• [CHALLENGE] Please copy out the records below line for line, from the first line through the line containing "pyautogui.click(x=600, y=322)", including that line.

□ □ □

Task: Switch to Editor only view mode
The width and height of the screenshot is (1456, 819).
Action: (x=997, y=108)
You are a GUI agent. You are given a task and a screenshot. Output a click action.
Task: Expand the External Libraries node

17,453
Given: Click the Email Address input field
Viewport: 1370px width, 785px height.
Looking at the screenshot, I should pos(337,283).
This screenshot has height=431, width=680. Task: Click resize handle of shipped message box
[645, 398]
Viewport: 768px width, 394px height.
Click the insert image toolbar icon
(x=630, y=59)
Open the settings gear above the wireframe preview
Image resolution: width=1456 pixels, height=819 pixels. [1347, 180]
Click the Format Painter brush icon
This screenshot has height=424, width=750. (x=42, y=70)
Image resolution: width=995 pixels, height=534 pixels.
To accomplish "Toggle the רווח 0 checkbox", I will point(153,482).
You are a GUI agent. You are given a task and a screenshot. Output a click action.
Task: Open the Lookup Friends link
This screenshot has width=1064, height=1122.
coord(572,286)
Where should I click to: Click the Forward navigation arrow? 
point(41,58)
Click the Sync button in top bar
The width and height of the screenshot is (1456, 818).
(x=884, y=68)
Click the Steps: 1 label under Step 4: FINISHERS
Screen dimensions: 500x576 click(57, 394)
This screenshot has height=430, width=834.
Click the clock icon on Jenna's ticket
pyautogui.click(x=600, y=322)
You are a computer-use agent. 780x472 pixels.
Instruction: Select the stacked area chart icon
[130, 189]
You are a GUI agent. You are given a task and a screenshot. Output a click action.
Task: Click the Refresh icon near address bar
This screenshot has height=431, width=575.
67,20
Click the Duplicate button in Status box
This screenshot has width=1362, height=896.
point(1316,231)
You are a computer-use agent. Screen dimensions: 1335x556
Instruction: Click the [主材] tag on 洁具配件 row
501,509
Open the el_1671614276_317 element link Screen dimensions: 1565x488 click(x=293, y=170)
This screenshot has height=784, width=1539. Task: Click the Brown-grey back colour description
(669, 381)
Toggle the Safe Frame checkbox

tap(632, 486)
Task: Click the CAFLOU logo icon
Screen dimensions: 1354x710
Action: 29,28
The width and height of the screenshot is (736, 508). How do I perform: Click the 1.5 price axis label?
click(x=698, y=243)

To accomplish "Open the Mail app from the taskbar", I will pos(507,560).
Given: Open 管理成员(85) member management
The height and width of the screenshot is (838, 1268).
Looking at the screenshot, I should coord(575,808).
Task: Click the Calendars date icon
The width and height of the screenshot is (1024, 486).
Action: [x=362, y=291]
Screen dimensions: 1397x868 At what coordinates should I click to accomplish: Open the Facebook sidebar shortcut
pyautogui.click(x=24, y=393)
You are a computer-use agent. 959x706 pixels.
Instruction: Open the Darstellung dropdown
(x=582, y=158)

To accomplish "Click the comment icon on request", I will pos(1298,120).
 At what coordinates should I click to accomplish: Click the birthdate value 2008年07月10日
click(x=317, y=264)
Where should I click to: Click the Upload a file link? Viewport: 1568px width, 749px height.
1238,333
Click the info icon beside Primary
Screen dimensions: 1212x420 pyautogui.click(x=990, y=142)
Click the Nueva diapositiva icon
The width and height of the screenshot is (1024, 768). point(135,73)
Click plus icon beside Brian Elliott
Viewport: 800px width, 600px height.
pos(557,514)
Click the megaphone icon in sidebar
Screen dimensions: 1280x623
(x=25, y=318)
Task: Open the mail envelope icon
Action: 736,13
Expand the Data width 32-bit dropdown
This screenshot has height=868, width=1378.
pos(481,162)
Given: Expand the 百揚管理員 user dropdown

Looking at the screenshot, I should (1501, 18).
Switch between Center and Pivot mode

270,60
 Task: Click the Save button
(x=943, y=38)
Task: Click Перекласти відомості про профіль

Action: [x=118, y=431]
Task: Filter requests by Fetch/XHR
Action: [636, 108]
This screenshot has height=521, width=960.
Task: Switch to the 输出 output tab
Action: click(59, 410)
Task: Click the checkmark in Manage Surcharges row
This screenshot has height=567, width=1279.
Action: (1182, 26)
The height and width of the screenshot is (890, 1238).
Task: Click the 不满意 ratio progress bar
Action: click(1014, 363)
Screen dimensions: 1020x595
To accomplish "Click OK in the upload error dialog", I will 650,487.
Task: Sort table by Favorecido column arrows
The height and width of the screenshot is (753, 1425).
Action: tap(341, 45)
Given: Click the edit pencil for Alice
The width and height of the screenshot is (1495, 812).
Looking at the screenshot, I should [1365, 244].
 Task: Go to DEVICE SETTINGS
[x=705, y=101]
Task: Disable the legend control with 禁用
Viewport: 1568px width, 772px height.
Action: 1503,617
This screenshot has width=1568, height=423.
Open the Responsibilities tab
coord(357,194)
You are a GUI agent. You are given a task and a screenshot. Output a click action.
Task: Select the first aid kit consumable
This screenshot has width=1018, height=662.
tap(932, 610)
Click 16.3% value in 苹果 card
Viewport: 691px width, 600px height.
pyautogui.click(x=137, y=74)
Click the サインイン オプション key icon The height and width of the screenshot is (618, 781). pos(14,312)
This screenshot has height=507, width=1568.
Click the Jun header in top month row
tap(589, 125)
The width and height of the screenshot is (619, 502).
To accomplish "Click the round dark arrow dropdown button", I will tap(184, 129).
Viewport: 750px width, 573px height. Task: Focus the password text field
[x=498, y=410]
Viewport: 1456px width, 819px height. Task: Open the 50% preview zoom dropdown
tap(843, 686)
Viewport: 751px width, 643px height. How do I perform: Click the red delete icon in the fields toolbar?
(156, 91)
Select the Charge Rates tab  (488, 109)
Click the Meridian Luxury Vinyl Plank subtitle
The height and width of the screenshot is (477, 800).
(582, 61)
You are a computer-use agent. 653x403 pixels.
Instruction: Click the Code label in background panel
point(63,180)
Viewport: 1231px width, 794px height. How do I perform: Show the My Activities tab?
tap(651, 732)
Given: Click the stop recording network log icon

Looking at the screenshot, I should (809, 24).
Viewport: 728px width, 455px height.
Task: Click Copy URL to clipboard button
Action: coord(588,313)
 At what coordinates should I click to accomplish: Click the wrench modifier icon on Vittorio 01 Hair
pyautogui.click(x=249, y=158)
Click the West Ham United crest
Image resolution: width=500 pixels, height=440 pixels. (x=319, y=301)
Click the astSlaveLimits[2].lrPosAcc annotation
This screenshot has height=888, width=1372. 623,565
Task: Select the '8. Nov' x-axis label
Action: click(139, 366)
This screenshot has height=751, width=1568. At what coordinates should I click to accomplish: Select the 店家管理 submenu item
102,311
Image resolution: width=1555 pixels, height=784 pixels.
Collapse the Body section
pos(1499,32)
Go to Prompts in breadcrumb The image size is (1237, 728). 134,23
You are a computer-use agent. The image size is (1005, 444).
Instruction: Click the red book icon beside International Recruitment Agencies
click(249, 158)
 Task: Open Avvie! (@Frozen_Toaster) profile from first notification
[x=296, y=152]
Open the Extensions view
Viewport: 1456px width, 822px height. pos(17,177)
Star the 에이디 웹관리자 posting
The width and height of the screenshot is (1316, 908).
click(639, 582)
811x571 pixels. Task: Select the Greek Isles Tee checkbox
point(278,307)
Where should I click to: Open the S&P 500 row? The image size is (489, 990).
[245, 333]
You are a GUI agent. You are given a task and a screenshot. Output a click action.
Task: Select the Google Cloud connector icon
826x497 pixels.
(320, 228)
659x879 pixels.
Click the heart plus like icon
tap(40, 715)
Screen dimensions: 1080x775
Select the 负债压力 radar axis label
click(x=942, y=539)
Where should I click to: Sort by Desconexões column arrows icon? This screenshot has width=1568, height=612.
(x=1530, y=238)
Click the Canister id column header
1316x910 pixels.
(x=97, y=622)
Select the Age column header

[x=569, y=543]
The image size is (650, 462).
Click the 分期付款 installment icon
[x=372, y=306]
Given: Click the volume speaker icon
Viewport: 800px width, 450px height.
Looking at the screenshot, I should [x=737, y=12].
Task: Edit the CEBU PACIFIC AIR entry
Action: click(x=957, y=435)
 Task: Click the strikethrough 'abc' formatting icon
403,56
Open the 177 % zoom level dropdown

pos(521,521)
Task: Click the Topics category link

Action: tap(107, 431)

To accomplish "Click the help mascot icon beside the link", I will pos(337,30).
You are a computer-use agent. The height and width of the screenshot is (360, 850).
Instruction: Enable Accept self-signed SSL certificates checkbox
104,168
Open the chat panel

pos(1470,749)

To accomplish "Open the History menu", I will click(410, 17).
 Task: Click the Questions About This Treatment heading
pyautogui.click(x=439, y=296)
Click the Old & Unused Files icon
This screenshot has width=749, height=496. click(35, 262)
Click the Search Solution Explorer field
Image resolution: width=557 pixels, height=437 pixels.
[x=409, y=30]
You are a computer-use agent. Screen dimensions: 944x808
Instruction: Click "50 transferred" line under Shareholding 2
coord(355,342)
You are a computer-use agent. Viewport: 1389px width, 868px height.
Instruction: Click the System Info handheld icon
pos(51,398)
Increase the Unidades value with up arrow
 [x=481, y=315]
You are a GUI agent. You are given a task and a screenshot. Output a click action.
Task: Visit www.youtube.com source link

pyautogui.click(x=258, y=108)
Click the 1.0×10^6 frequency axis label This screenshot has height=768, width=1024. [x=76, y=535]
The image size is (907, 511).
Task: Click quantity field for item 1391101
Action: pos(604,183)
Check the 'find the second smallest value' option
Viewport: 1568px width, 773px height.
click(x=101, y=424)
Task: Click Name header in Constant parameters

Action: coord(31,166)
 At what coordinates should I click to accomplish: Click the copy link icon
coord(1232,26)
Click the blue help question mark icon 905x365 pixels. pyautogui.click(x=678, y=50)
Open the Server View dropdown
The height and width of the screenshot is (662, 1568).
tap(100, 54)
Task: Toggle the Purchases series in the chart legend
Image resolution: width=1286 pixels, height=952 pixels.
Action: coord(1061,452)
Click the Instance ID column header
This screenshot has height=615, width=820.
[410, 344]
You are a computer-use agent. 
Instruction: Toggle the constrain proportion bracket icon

□ □ □

• [PROBLEM SOLUTION]
Task: Switch to Editor only view mode
The width and height of the screenshot is (1456, 819).
Action: (x=997, y=108)
You are a GUI agent. You are given a task and a screenshot. Output a click action.
Task: Expand the External Libraries node

17,453
Given: Click the Email Address input field
Viewport: 1370px width, 785px height.
Looking at the screenshot, I should pos(337,283).
This screenshot has height=431, width=680. Task: Click resize handle of shipped message box
[645, 398]
Viewport: 768px width, 394px height.
Click the insert image toolbar icon
(x=630, y=59)
Open the settings gear above the wireframe preview
Image resolution: width=1456 pixels, height=819 pixels. [1347, 180]
Click the Format Painter brush icon
This screenshot has height=424, width=750. (x=42, y=70)
Image resolution: width=995 pixels, height=534 pixels.
To accomplish "Toggle the רווח 0 checkbox", I will point(153,482).
You are a GUI agent. You are given a task and a screenshot. Output a click action.
Task: Open the Lookup Friends link
This screenshot has width=1064, height=1122.
coord(572,286)
Where should I click to: Click the Forward navigation arrow? 
point(41,58)
Click the Sync button in top bar
The width and height of the screenshot is (1456, 818).
(x=884, y=68)
Click the Steps: 1 label under Step 4: FINISHERS
Screen dimensions: 500x576 click(57, 394)
This screenshot has height=430, width=834.
Click the clock icon on Jenna's ticket
pyautogui.click(x=600, y=322)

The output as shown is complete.